_DATA ROWS_
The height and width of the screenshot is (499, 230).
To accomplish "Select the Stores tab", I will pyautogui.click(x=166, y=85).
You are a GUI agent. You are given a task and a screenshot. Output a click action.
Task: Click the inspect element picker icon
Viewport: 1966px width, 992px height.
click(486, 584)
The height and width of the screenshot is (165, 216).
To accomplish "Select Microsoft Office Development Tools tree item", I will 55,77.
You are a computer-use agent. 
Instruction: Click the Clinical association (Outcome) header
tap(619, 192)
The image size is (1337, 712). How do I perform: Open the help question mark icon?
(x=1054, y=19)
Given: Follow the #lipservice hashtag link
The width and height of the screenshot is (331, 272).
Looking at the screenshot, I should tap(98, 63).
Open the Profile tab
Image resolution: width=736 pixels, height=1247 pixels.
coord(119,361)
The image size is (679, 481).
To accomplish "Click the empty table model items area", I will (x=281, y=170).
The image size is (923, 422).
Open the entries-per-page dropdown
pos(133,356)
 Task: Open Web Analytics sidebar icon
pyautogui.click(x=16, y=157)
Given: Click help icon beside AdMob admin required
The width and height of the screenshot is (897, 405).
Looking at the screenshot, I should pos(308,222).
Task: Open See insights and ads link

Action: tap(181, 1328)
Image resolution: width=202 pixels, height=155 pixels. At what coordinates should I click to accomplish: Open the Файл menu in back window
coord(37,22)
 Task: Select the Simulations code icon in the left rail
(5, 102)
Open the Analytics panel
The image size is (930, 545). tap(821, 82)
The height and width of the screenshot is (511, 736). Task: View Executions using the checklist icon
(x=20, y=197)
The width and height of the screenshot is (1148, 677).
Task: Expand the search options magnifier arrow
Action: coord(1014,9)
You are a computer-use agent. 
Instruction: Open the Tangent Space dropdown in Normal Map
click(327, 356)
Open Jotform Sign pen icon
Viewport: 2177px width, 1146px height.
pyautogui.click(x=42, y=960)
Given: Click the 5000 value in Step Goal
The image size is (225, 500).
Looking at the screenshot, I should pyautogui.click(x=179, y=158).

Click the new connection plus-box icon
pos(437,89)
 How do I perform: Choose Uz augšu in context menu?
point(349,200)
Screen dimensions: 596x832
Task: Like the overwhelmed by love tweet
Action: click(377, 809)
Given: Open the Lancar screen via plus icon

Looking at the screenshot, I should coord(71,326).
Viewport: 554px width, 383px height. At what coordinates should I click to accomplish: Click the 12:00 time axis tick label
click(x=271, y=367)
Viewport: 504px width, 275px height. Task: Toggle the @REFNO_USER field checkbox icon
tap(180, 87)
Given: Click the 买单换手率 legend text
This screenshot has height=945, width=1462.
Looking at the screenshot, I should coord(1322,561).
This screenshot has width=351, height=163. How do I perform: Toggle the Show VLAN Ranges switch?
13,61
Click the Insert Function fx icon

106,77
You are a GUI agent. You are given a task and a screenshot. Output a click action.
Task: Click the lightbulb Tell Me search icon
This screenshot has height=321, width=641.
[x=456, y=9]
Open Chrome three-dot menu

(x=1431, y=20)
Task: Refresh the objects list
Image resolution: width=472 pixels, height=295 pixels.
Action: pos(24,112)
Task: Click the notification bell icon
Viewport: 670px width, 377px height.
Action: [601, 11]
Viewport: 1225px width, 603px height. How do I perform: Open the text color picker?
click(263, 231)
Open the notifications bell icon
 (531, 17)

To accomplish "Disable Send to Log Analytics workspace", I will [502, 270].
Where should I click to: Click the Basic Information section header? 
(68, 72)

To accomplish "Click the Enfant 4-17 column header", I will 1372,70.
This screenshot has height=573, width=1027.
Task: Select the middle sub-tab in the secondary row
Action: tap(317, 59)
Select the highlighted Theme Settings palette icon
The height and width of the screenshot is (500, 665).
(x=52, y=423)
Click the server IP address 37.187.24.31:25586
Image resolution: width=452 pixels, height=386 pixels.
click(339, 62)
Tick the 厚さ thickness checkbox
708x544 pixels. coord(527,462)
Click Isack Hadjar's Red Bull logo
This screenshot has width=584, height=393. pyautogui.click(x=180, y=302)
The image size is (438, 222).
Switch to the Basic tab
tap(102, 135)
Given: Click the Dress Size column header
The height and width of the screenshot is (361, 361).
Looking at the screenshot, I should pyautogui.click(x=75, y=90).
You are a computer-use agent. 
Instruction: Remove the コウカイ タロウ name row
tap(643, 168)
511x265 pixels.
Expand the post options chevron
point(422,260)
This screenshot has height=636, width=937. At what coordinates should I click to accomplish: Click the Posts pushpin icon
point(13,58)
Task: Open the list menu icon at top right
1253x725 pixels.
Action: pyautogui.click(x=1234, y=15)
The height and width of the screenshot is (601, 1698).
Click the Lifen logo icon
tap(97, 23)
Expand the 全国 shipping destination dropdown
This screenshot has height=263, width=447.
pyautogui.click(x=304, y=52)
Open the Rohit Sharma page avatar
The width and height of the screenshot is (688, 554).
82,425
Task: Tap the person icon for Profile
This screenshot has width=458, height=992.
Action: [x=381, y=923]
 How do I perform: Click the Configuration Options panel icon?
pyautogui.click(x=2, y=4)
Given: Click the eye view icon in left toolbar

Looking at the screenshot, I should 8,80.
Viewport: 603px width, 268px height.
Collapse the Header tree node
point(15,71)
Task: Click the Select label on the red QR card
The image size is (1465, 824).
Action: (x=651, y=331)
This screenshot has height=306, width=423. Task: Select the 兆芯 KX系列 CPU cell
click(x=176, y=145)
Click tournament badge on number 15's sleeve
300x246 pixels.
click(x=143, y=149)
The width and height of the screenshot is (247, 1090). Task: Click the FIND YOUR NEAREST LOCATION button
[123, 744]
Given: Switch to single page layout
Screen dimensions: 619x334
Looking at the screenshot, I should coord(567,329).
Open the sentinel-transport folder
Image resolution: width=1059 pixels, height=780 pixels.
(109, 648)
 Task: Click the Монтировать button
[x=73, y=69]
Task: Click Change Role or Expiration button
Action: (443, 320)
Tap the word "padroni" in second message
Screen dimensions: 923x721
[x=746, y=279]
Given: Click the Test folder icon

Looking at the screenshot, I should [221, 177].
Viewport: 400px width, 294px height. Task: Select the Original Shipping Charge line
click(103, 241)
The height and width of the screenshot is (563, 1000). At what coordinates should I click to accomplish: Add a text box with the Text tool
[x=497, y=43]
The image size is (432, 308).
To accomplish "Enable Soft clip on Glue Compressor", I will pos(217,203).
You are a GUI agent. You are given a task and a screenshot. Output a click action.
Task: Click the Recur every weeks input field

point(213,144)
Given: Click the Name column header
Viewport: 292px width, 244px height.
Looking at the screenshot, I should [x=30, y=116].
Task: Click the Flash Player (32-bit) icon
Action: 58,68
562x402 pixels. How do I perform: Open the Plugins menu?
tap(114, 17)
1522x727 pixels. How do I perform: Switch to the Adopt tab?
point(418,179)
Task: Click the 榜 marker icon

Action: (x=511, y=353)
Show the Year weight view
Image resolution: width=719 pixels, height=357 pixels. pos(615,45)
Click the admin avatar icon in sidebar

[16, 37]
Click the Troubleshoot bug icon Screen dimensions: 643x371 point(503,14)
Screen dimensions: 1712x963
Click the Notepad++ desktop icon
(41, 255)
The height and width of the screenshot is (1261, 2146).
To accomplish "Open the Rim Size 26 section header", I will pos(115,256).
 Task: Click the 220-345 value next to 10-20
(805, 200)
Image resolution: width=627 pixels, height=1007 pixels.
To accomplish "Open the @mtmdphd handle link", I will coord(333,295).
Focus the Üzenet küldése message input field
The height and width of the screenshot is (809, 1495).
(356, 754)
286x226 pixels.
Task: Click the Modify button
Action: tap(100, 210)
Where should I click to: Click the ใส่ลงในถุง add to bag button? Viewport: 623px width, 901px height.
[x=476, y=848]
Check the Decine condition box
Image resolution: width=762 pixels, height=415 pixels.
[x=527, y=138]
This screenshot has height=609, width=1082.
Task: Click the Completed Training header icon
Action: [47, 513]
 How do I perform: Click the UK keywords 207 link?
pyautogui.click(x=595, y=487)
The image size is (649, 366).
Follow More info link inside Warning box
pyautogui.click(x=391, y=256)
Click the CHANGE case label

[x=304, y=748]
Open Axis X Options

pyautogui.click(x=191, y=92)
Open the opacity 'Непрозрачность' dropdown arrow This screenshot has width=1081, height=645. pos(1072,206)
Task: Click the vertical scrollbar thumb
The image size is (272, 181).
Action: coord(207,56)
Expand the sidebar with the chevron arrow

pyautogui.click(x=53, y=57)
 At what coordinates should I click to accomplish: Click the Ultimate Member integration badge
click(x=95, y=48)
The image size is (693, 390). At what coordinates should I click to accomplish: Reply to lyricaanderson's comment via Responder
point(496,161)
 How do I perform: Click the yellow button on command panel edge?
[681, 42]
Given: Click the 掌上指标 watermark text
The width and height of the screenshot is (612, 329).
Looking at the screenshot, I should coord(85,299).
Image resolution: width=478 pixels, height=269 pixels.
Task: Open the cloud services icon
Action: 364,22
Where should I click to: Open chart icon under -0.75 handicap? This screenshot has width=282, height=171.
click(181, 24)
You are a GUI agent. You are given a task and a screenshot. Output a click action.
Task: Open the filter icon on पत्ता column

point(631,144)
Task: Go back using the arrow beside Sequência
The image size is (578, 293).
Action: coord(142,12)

_WRITTEN PROBLEM_
Copy out the entries starting with the line containing "Click Isack Hadjar's Red Bull logo" and continuing through the line containing "Looking at the screenshot, I should 8,80.", both included, reproducing them without any changes.

_TASK SOLUTION_
Click Isack Hadjar's Red Bull logo
This screenshot has width=584, height=393. pyautogui.click(x=180, y=302)
The image size is (438, 222).
Switch to the Basic tab
tap(102, 135)
Given: Click the Dress Size column header
The height and width of the screenshot is (361, 361).
Looking at the screenshot, I should pyautogui.click(x=75, y=90).
You are a computer-use agent. 
Instruction: Remove the コウカイ タロウ name row
tap(643, 168)
511x265 pixels.
Expand the post options chevron
point(422,260)
This screenshot has height=636, width=937. At what coordinates should I click to accomplish: Click the Posts pushpin icon
point(13,58)
Task: Open the list menu icon at top right
1253x725 pixels.
Action: pyautogui.click(x=1234, y=15)
The height and width of the screenshot is (601, 1698).
Click the Lifen logo icon
tap(97, 23)
Expand the 全国 shipping destination dropdown
This screenshot has height=263, width=447.
pyautogui.click(x=304, y=52)
Open the Rohit Sharma page avatar
The width and height of the screenshot is (688, 554).
82,425
Task: Tap the person icon for Profile
This screenshot has width=458, height=992.
Action: [x=381, y=923]
 How do I perform: Click the Configuration Options panel icon?
pyautogui.click(x=2, y=4)
Given: Click the eye view icon in left toolbar

Looking at the screenshot, I should 8,80.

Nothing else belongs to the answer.